Caramel. I do not understand you. Her Highness is a single lady.

Zapeter. Single and double are relative terms of people. Of three people, A, B and C, B may be single as compared with A, but double as compared with C. Some people are more single than others; some people, on the other hand, are more double than others. A wedding! What is it? A ceremony! Why stand upon ceremony? The Princess desires that there may be no ceremony between you. (aside.) The ice is broken.

Caramel. Oh, sir, I am a plain man who does not understand wily talk. That your words are wise, I feel sure, for I cannot make head or tail of them. It seems to me that you wish to express some idea. If you would kindly translate it into words of two syllables and under, I think I should succeed in grasping it more readily.

Zapeter. (aside.) Brought to bay. It is not possible to express oneself diplomatically in two syllables. (aloud.) Sir, the Princess waited for you until she could wait no longer.

Caramel. Yes, I follow you.

Zapeter. So another potentate –

Caramel. That’s three syllables.

Zapeter. True: I apologise.

Jacquier. That’s four!

Zapeter. I beg your pardon. They are being married now. (aside.) Ruined; he winces.

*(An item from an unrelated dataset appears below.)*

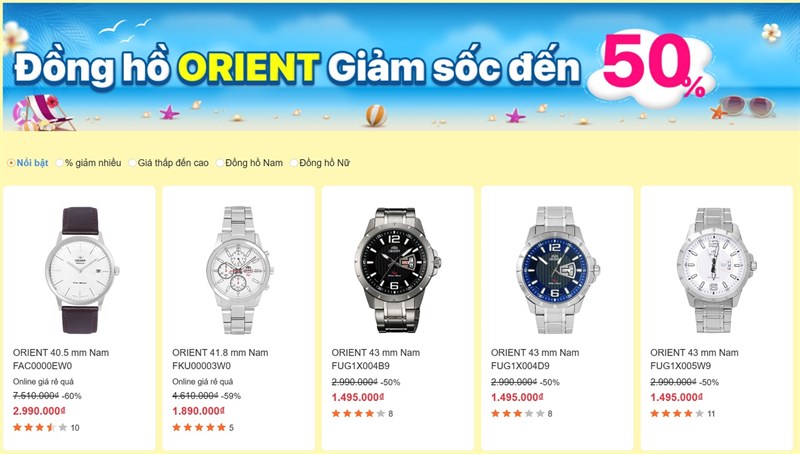
Task: Click five-star rating with 5 reviews
Action: (x=203, y=427)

Caramel. But, goodness me! You don’t mean to say that I’m jilted?

Zapeter. I didn’t mean to say it, but you made me. If you had let me run on in polysyllables, I would have broken it more delicately; but you would have it in two syllables, and I’m a ruined diplomatist.

Floss. But is there no way?

Zapeter. None, they’re at the church now.

Caramel. We will go to the church, and protest.

Zapeter. (in great terror.) No, no, don’t do that, for mercy’s sake; I shall lose my head if you do.

Caramel. But what am I to do? You can’t expect that I am going to submit quietly to such an insult. I can bear a good deal, but I can’t stand that.

Floss & Jacquier. We can’t stand that, you know.

Zapeter. Stop! An idea occurs to me. Work upon her emotions; trade on her impulses; make capital out of her eccentricities. The Princess had no memory; and acts always on the spur of the moment. Just now she can talk and think of nothing but the brigand Barberini. Her romantic mind is fascinated by the account she has heard of his personal beauty and his picturesque exploits. Disguise yourself as the brigand, catch her alone after the ceremony, declare yourself, she will forget all about her recent marriage, she will propose to join you, yield an unwilling assent – off you go with her.

Caramel. But where?

Zapeter. To the Rocky Pass. Send your friends and relations on ahead disguised as the brigand’s band; keep up the illusion for a day or two; then, when she is thoroughly tired of robber life, undeceive her, have a clergyman in readiness, and marry her straight off. (aside.) I ought to be ashamed of myself.